This appears to be a different issue from what was reported in issue #1809. Issue #1809 related to an invalid file descriptor being passed to epoll_wait() in the checker process, causing an EINVAL error. This issue, not only is it occurring in the parent process as opposed to the checker process, but it is due to EINTR being returned.

epoll_wait() errno 4 is EINTR which means that an asynchronous signal handler has run. _UPDATE: Actually this is wrong. On Linux EINTR can be returned to epollwait() if the process is sent SIGSTOP, and this cannot run an asynchronous signal handler. See first comment on 22 July below.

In /proc/PID/status for the keepalived parent process, the relevant entries that I get are:

SigBlk: c000000800014a03
SigIgn: 3ffffff67ffab034
SigCgt: 0000000180000000

and it would be helpful if you could confirm that you have the same entries.

Most signals are ignored, signals HUP, INT, USR1, USR2, TERM, CHLD, 63, 64 are blocked, signals 32 and 33 are caught, and ILL, BUS, FPE, KILL, SEGV, STOP have their default action, which is terminate for KILL, stop the process for STOP, and terminate and dump core for the rest.

The blocked signals are blocked because the signals are received via a signalfd, and so will not cause EINTR to be returned from epoll_wait(). Likewise the ignored signals will not cause EINTR to be returned, nor will the signals that have their default action. The only signals that are handled asynchronously, and hence can cause EINTR to be returned are signals 32 and 33. These signals are used by the NPTL pthread library (see NPTL(7) man page for more details), and although keepalived does not use Linux threads, linking with the crypto, ssl or nl-3 libraries causes the pthread library to also be linked, and this causes signals 32 and 33 to be caught.

The code surrounding epoll_wait() in lib/scheduler.c handling epoll_wait() returning EINTR appears to work correctly, even with check_EINTR defined to do nothing. It would be worth running configure with the --enable-eintr-debug=check option, since that will enable checking for EINTR after epoll_wait() is called, and in other relevant places.

I have run the following script to send all possible signals other than those that cause a specific action to the keepalived parent process:

PID=$(cat /run/checkers.pid)
for i in 3 5 6 13 14 16 18 $(seq 20 31) $(seq 34 62); do kill -$i $PID ; sleep 0.1 ; done

This sends each signal the keepalived does not use except ILL, BUS, FPE, KILL, SEGV, STOP to the keepalived process and epoll_wait() does not return an error for any of them. If signal 32 or signal 33 is send to the keepalived process, then I get the scheduler: epoll_wait error: 4 (Interrupted system call) log message.

The challenge is discovering why signal 32 or signal 33 is being sent to the keepalived parent process. However, this should have no effect whatsoever on the checker child process, although if the parent process has stopped responding properly, it will not be able to propagate a HUP signal to its child processes to initiate a reload.
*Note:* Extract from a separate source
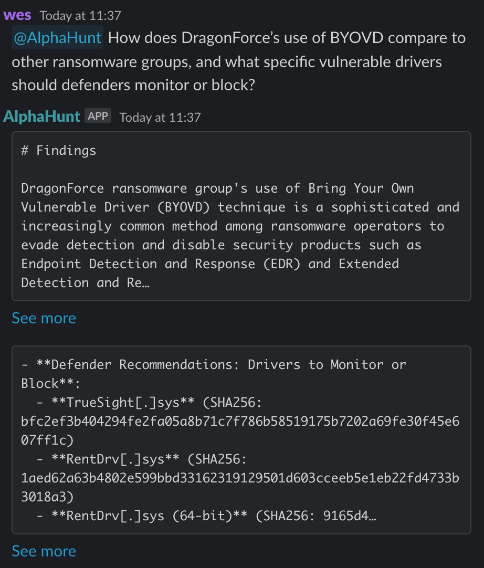Image resolution: width=484 pixels, height=568 pixels.
Task: Open the @AlphaHunt mention in the question
Action: coord(58,38)
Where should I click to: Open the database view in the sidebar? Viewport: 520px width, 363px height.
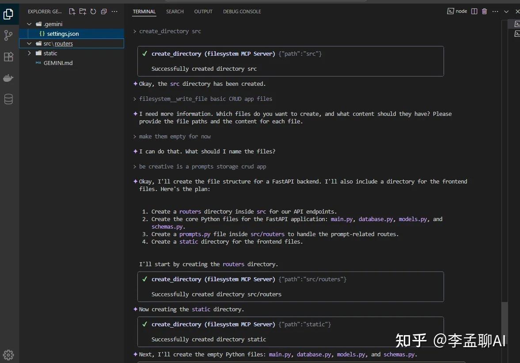tap(9, 99)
For me, after sending signal 32 and/or signal 33 to the parent process does not cause any problem to the parent process and it continues propagating signals to its child processes.

VigneshSP94 commented 3 years ago

Thanks for the detailed review.

Here is what we see in the PID's status file

SigBlk: 4000000000014a03
SigIgn: bffffffe7ffab034
SigCgt: 0000000180000000

We have compiled the keepalived with EINTR debug option, will report as soon as we see an err.
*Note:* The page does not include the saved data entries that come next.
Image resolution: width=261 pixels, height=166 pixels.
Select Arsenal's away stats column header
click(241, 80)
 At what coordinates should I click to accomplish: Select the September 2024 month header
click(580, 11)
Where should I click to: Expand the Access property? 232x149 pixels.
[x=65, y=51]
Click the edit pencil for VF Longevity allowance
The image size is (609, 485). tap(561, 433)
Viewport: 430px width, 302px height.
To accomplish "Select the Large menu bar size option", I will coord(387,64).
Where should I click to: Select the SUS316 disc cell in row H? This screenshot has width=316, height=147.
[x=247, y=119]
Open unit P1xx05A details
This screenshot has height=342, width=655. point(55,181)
We suspect, as written in the previous bug report

Following the epoll_wait error, and assuming that keepalived continues to get the same error every time it calls epoll_wait (it only logs the first error to avoid filling up log files), keepalived will just be sitting in a loop calling epoll_wait and sleeping for 1 second. The healthchecker process will therefore not respond to the signal from its parent process to reload, since it receives the signal via a signalfd, and that is notified via the epoll_wait call. I can certainly add some code to make the keepalived process exit if the epoll_wait error is persistent, and it will then be reloaded by the parent process; this would provide some form of recovery.
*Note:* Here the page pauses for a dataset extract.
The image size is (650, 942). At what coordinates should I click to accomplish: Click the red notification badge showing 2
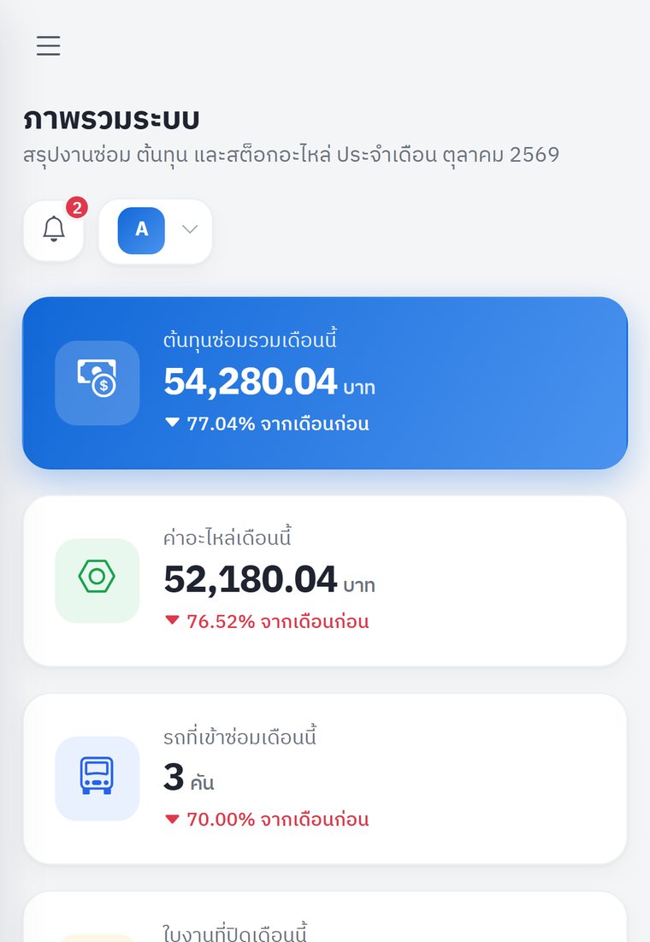[76, 208]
The ipvs tables doesn't get updated as soon as we change weights, We suspect that it may come back to life when the keepalived parent process reloads/restarts the child healthcheck process

Not sure, if this information is relevant, we use fork type unit file in systemd rather than notify

[Unit]
Description = LBaaS Keepalive Daemon (LVS)
After = syslog.target network-online.target
Wants = network-online.target
ConditionFileNotEmpty = /keepalived.conf

[Service]
LimitNOFILE = 8192
Type = forking
ExecStart = /sbin/keepalived
ExecReload = /bin/kill -HUP $MAINPID
KillMode = process
Restart = always

[Install]
WantedBy = multi-user.target

pqarmitage commented 3 years ago

The two differences in signals is that you are ignoring signal 36, whereas for me it is blocked (this is the signal for dumping the configuration in JSON format and I assume that you do not have JSON support enabled in your build of keepalived), and signal 64 which likewise you are ignoring and I have blocked (this is a signal used for debugging purposes so it is right that you should be ignoring it).

This comes back to the question of why is keepalived receiving signal 32 to signal 33.

If you send signal 32 or signal 33 to the parent keepalived process, can you reproduce the problem? With the testing I have done with these signals I cannot make the parent process stop responding to signals and reloads continue working.

With regard to your quote: Following the epoll_wait error ..., this description is no longer current.

The current situation is that keepalived only logs the first occurrence of a specific errno returned from epoll_wait(). If a different errno is returned then that will be logged. If the errno is one of EBADF, EFAULT or EINVAL, then keepalived will sleep for one second. If the same error occurs 5 times in succession, and it is not the parent keepalived process that is experiencing the error, then the child process will exit, and the parent process will restart it. See the handling if if (ret < 0) after the call of epoll_wait() in lib/scheduler.c for more details.

You state The ipvs tables doesn't get updated as soon as we change weights. I assume you are using a reload to change the weights. What command are you executing to do that? What to the logs show when the command is executed.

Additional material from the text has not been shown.